Music therapy is a planned and purposeful treatment process guided by medical psychology and using music activities as the main body. The specifications of its treatment methods, procedures, and content are still being explored and practiced. Music has a direct impact on the limbic system and brainstem structure through physical and physiological functions. Its melody can invigorate the spirit, stimulate thinking, stimulate normal behavior, improve the emergency response ability of stroke patients, and enable the patient’s original living ability to be exerted [19].

5. Conclusion

Looking back at the past research work, we strongly felt that the relationship between music and the brain has become a frontier field in the study of brain science and music psychology [9]. Undoubtedly, the influence of music on the human brain can be objectively determined by scientific means. Music training has outstanding effects on human brain development as well as cognitive and memory development. Music therapy can reduce the patient’s anxiety level, thereby improving mood and reducing the response to psychological depression. It is widely used in the modern medical field to treat diseases such as stroke depression [20]. In addition, music training also shows significant effect on memory enhancement in a clear molecular level. These studies have further deepened people’s understanding of the value of music education, and made music education show more in the broader development of human development and human potential.

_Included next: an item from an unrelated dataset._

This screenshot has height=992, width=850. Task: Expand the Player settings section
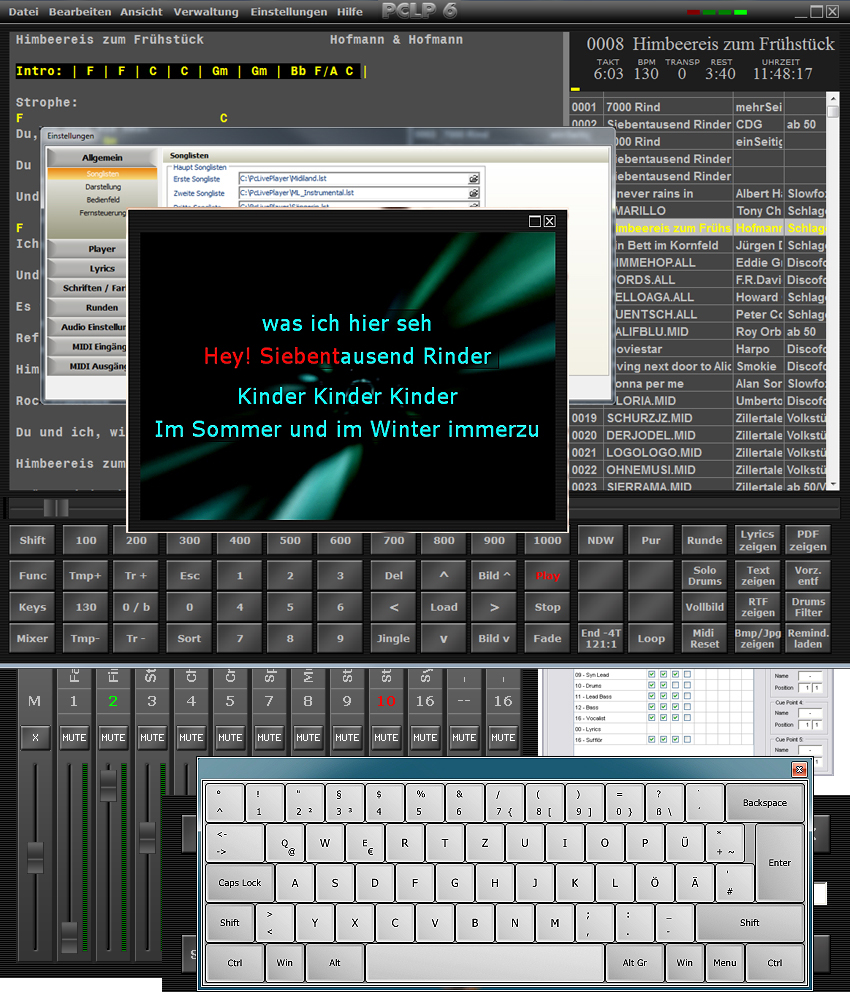tap(102, 248)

6. The Limitation and Future Work

In future research, the study should incorporate more participants, and groups of participants should be sampled from different schools. This would ensure to reduce the variability of the estimates made from the data collected in the experiment. Sampling from different schools would allow us to make inferences on a wider population.

Conflicts of Interest

The author declares no conflicts of interest regarding the publication of this paper.